The new properties – (nine in Boston, seven in Skegness and four in Scunthorpe – will be used as ‘move on’ accommodation for these people.

The scheme was funded by the Government’s Rough Sleepers Accommodation Programme and the building work was carried out by Lincoln-based Lindum Group.

Framework spokesman Ron Finnegan said service users often have complex needs, such as mental health issues, substance misuse or offending history.

He said: “These additional “move-on” properties increase the number of service users Framework can support as the hostel flats can be re-used for new service users when existing tenants move on and prevent the cycle of homelessness that would otherwise occur when a service user with complex needs is prematurely moved on to independent living when their complex needs are still unresolved.
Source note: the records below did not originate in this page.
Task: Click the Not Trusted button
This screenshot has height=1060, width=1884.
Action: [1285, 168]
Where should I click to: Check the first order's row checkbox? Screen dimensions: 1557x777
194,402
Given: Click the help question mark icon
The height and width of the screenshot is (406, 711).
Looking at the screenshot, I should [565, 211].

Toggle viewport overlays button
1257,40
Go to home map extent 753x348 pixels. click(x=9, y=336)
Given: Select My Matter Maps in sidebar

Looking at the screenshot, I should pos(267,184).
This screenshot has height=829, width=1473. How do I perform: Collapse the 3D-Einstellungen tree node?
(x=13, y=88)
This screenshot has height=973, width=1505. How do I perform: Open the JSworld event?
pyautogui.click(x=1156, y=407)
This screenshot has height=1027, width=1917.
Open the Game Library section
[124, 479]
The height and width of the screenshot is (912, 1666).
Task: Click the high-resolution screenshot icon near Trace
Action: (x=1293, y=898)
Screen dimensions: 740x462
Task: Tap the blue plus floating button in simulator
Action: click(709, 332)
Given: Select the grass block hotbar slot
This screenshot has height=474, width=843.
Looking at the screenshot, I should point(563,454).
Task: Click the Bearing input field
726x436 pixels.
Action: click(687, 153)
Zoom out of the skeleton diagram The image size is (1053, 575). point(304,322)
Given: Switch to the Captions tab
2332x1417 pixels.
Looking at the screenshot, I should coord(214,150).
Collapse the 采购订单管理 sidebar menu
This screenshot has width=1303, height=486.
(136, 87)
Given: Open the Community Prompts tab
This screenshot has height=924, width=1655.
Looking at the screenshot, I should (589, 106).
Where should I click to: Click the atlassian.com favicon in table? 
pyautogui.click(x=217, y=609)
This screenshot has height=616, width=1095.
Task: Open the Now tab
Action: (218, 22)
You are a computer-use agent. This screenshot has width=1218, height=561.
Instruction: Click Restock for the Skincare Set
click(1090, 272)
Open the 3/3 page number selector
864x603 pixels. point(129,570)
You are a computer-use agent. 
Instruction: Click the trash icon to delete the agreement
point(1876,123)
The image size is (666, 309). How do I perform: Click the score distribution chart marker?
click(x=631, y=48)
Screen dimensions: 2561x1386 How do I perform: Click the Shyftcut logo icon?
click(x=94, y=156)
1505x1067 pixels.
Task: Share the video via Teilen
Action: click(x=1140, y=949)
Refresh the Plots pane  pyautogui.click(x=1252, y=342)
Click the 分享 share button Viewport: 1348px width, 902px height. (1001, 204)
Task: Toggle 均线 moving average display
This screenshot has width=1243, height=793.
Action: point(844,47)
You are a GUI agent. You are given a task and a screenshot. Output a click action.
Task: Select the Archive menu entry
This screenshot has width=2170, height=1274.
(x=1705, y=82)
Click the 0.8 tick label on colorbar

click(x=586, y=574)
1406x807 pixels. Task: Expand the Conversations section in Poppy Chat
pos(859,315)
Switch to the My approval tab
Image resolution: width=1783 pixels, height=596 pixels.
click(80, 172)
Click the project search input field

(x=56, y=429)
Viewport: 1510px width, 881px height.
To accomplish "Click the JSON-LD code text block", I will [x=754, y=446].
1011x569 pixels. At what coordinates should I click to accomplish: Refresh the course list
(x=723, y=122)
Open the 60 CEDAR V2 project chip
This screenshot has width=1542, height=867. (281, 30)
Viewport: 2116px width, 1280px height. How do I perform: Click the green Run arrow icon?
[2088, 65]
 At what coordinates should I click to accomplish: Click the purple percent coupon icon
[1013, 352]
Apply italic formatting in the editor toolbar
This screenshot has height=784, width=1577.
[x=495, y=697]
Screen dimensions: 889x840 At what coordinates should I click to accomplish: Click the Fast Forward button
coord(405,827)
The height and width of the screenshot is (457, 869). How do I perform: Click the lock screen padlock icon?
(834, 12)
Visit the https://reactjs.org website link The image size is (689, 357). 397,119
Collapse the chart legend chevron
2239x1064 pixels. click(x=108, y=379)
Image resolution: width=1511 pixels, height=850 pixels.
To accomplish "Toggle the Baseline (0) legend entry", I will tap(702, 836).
“During our first two decades Framework has helped around 200,000 people change their lives and overcome homelessness, addiction, mental ill-health and unemployment – empowering people to achieve financial stability, social inclusion and independence.

“Our services provide a safety net and a platform for real and lasting change.”

Lindum Group carried out renovations of the buildings to ensure the homes were suitable.

Framework Housing specified that the properties were brought up to a minimum Energy Performance Certificate rating D. Lindum director Nick Hammond said: “We were able to seek advice on the most cost effective and appropriate methods of improving the rating, such as installing HHR panel heaters, insulation upgrades in roof spaces, insulation to walls and efficient boilers.”

The Nottingham-based charity used the Scape Regional Construction framework to award the construction contract. Nick added: “All properties were furnished and cleaned on the final day of programme, and new tenants moved in immediately as part of the RSAP commitments.”

Lindum also donated the storage space on its Lincoln business park so Framework could begin to collect donations to furnish the properties on completion.